In his speech, Abbas made a formal request for General Assembly resolutions 181 and 194 to be implemented: the 1947 Partition Plan and the Palestinian right of return respectively. “We ask you, in the event of Israel’s refusal to comply and the failure to implement these two resolutions, to impose sanctions on it and suspend its membership in the international organization,” he declared. Aside from the fact that both resolutions protect Israel’s colonial project, the international community’s normalization of Israel’s settler-colonialism, as well as its very existence, makes Abbas’s request fall short of what is required for Palestinians to stand a chance of reclaiming their land and having political autonomy. International backing for Israel was in part made possible by delaying the recognition of Palestinians’ political rights, a move which remains supported to this day by the humanitarian paradigm.
Very belatedly, Abbas is acknowledging Israel’s ongoing and systematic expansion over Palestinian land, yet his contradictory adherence to the two-state compromise stood out in his UN speech. Abbas listed a very detailed repertoire of Israel’s violations, yet his refusal to break away from international impositions on Palestine is a silent endorsement of all that is wrong with two-state politics, which the international community lauds and Israel rejects. The result has been clear for decades: normalizing Israel’s colonial existence has resulted in its daily violations of international law being treated merely as abusive, exploitative, violent actions. These are duly condemned but Israel is spared being held to account, not because the proof of its violations is lacking, but because the international community has participated in Israel’s creation and has sustained it diplomatically and economically.

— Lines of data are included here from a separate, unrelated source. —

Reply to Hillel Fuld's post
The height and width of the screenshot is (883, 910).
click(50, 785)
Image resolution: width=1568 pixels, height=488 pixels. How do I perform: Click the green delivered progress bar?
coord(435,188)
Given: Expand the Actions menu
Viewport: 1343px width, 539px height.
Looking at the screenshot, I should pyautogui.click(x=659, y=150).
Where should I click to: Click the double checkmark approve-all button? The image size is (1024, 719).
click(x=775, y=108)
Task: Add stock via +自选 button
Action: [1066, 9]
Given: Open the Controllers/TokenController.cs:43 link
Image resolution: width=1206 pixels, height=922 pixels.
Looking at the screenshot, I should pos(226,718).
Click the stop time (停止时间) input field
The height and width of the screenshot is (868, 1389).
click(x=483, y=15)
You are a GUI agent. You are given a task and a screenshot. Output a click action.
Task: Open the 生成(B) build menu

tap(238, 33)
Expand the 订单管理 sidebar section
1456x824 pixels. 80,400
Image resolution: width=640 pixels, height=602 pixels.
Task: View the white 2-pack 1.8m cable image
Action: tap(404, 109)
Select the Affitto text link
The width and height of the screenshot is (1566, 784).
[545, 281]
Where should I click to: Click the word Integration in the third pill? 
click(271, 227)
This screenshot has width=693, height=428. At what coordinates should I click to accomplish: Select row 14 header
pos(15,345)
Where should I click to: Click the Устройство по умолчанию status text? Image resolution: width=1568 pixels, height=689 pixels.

The PA, on the other hand, has ensured its continued existence by pandering to Israeli and international demands. Hence Abbas’s speech, albeit belatedly making valid points, lacked the impact it could have had, if only the Palestinian leadership had been unequivocal about the need for decolonization.
Although less talked about in international media, the Palestinian narratives about the PA include repression; “sacred” (Abbas’s description) security coordination with Israel; exploitation of Palestinian prisoners; imposing sanctions on Gaza in a bid to coerce Hamas into ceding control; torture by the PA’s security services, at times to the point of death; and preventing Palestinians from voicing any opposition to Abbas. If the Palestinian leadership itself works against the interests of the Palestinian people, which UN member is ever going to take Abbas seriously?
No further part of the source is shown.